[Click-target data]
----------

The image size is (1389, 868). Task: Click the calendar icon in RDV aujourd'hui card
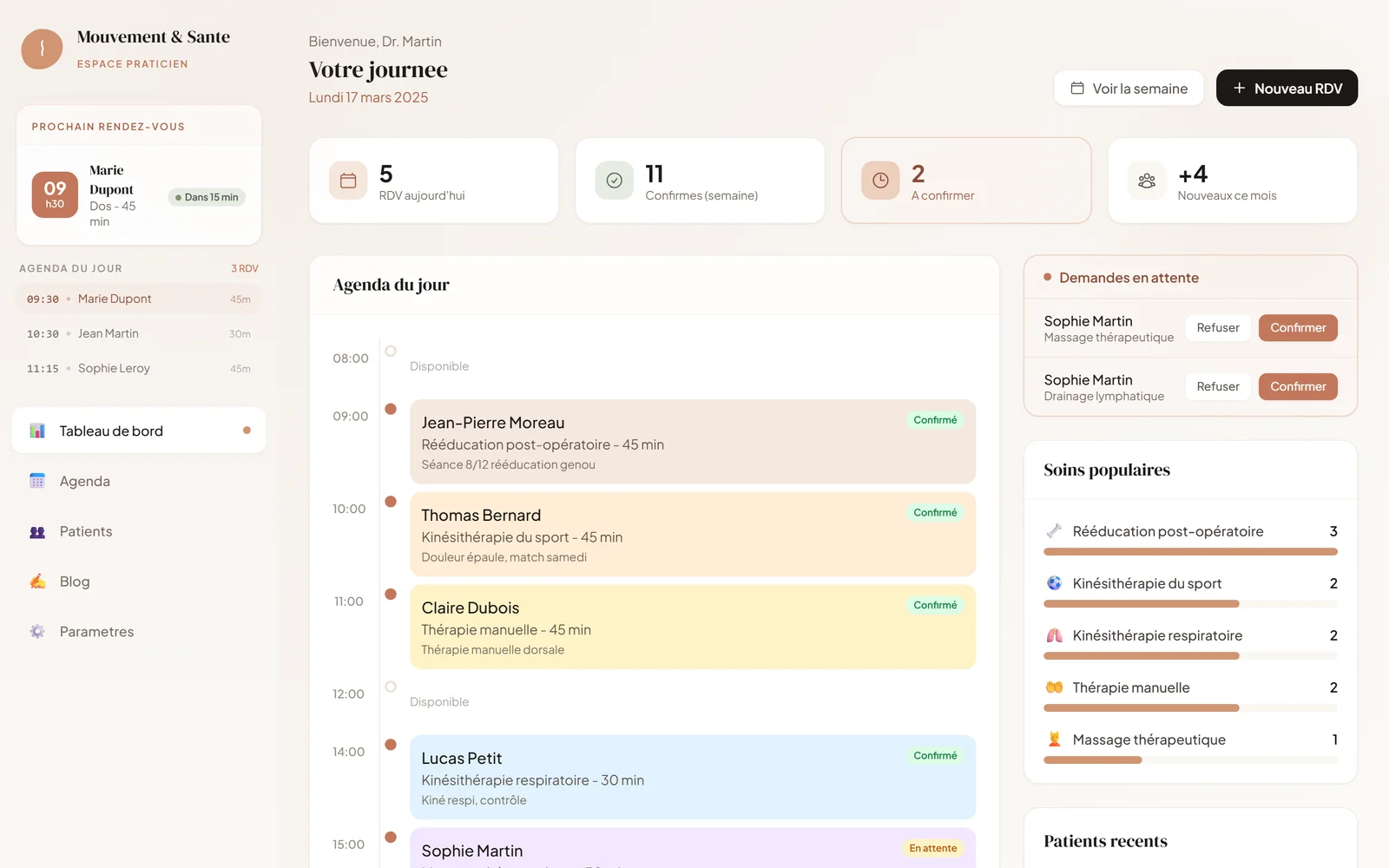click(x=348, y=181)
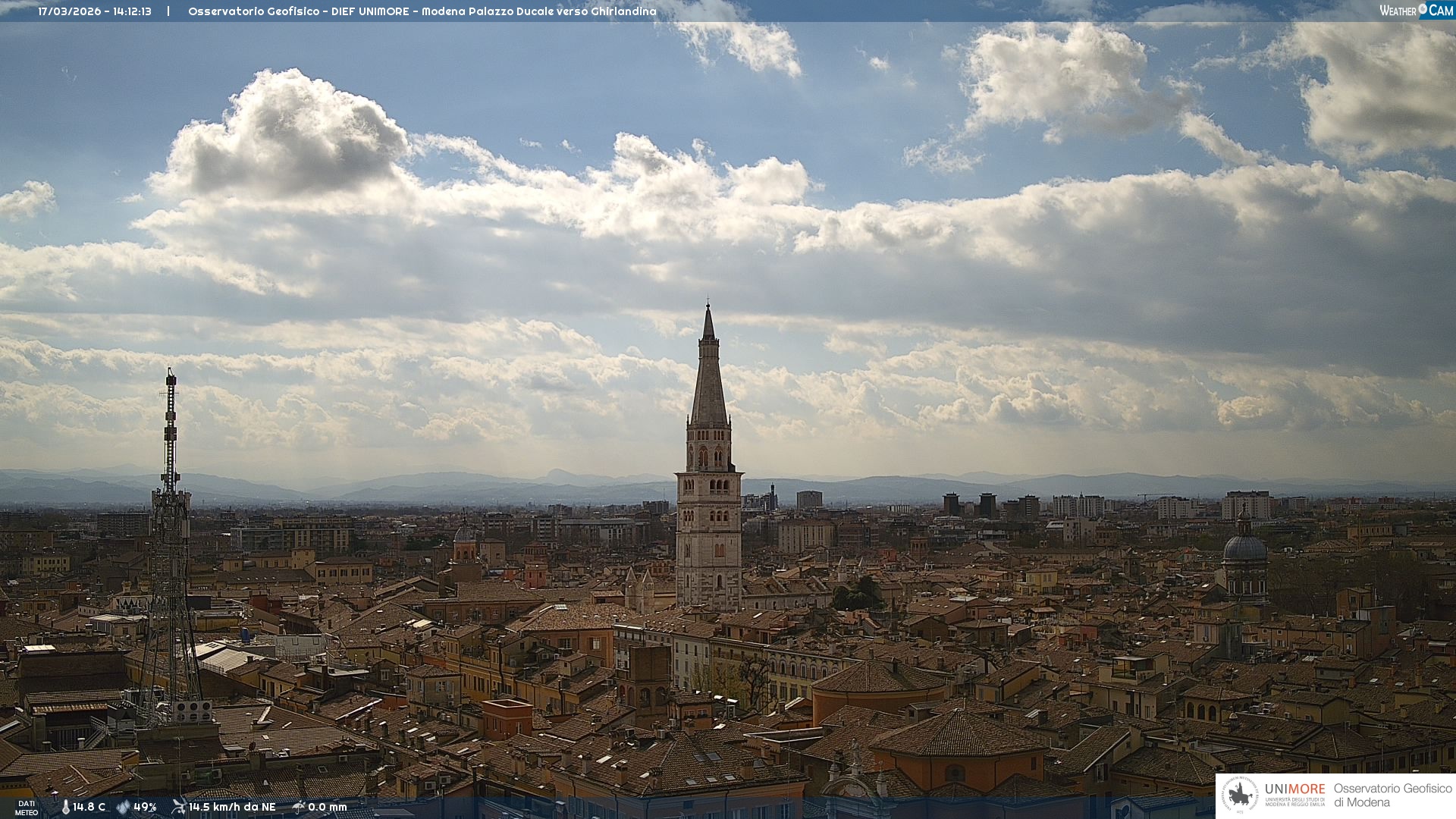This screenshot has width=1456, height=819.
Task: Click the Osservatorio Geofisico di Modena label
Action: pyautogui.click(x=1392, y=795)
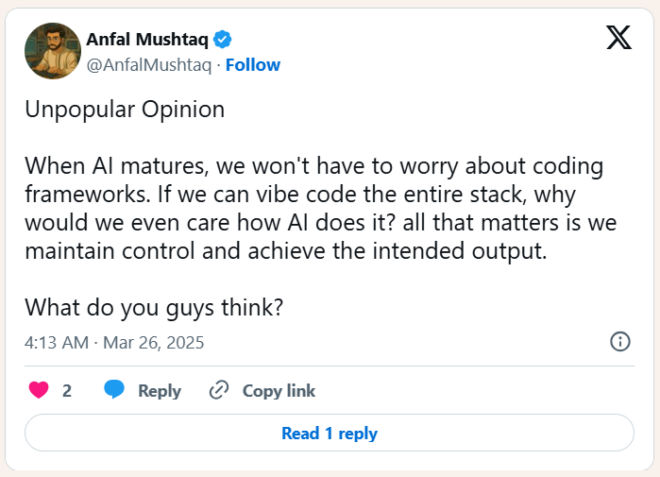Viewport: 660px width, 477px height.
Task: Open the Read 1 reply button
Action: (x=329, y=433)
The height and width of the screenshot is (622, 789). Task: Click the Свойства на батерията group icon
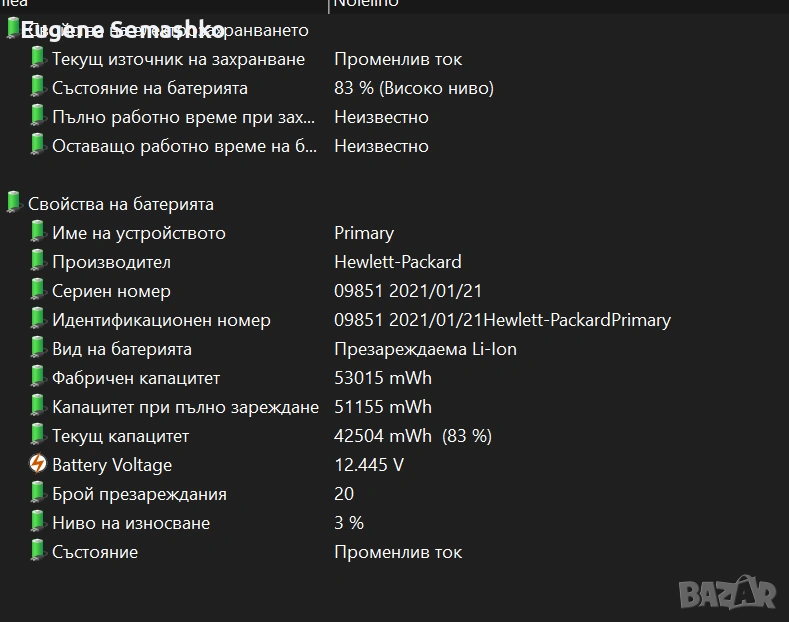tap(14, 203)
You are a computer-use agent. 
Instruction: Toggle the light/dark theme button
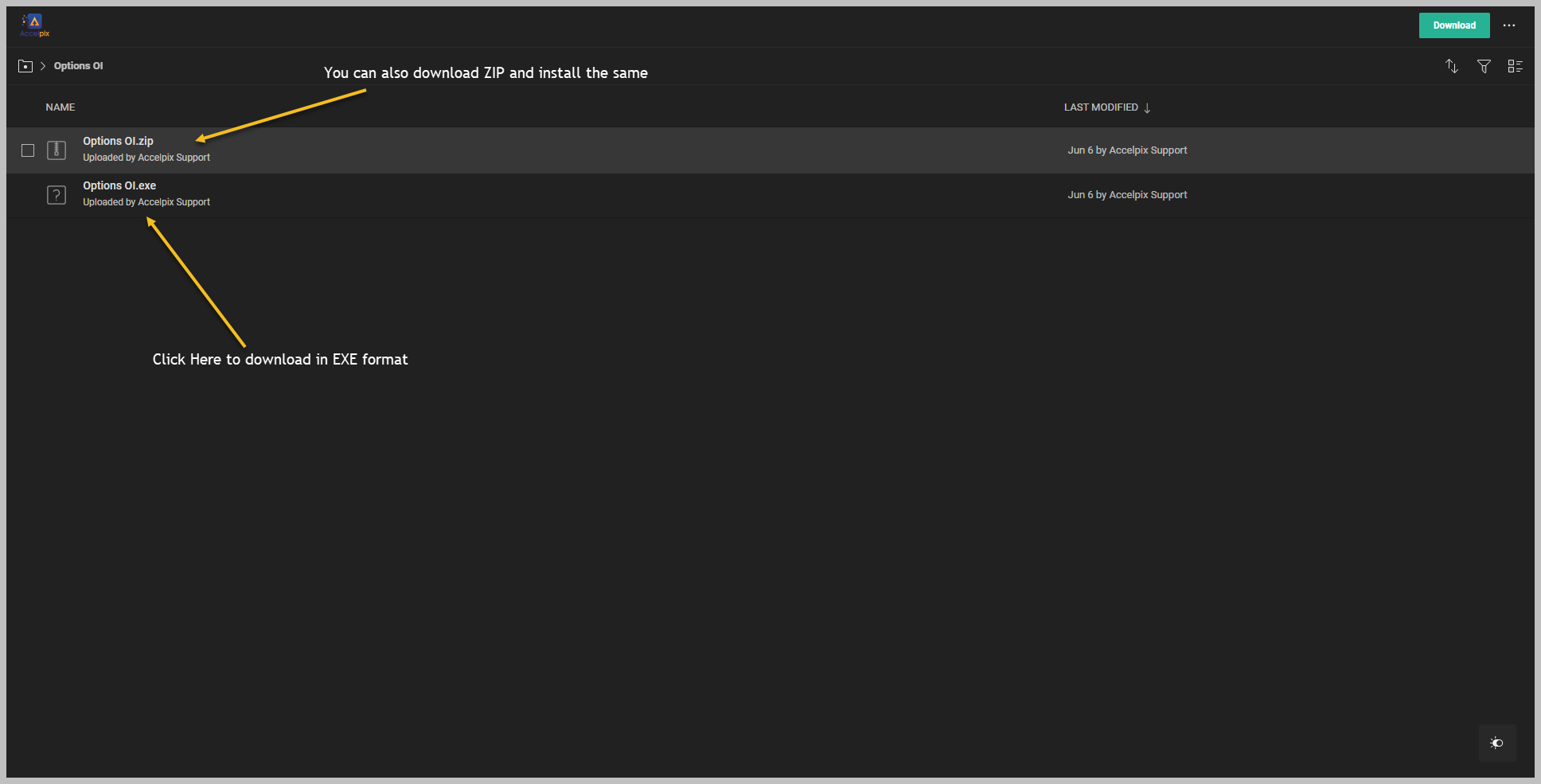pos(1496,743)
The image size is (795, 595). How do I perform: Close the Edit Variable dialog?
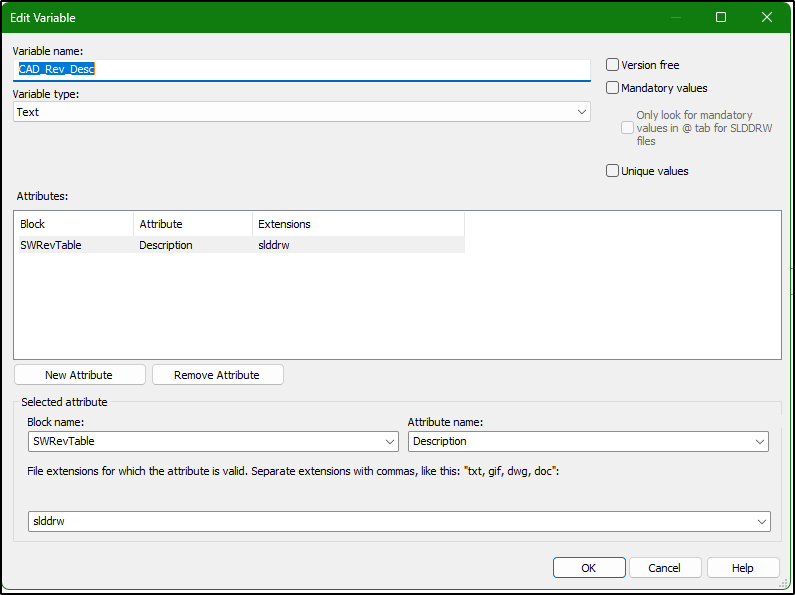pos(767,17)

----------

→ What this task involves
Render every line of the records above as a JSON list of strings, one string per line, omitting blank lines. Exclude the pictures from the answer.

→ Expected output
[
  "The image size is (1389, 868). Task: Click the calendar icon in RDV aujourd'hui card",
  "click(x=348, y=181)",
  "This screenshot has width=1456, height=819.",
  "Task: Click the Osservatorio Geofisico di Modena label",
  "Action: pyautogui.click(x=1392, y=795)",
  "Viewport: 660px width, 477px height.",
  "Task: Open the Read 1 reply button",
  "Action: (x=329, y=433)",
  "The height and width of the screenshot is (622, 789). Task: Click the Свойства на батерията group icon",
  "tap(14, 203)",
  "You are a computer-use agent. ",
  "Instruction: Toggle the light/dark theme button",
  "pos(1496,743)",
  "The image size is (795, 595). How do I perform: Close the Edit Variable dialog?",
  "pos(767,17)"
]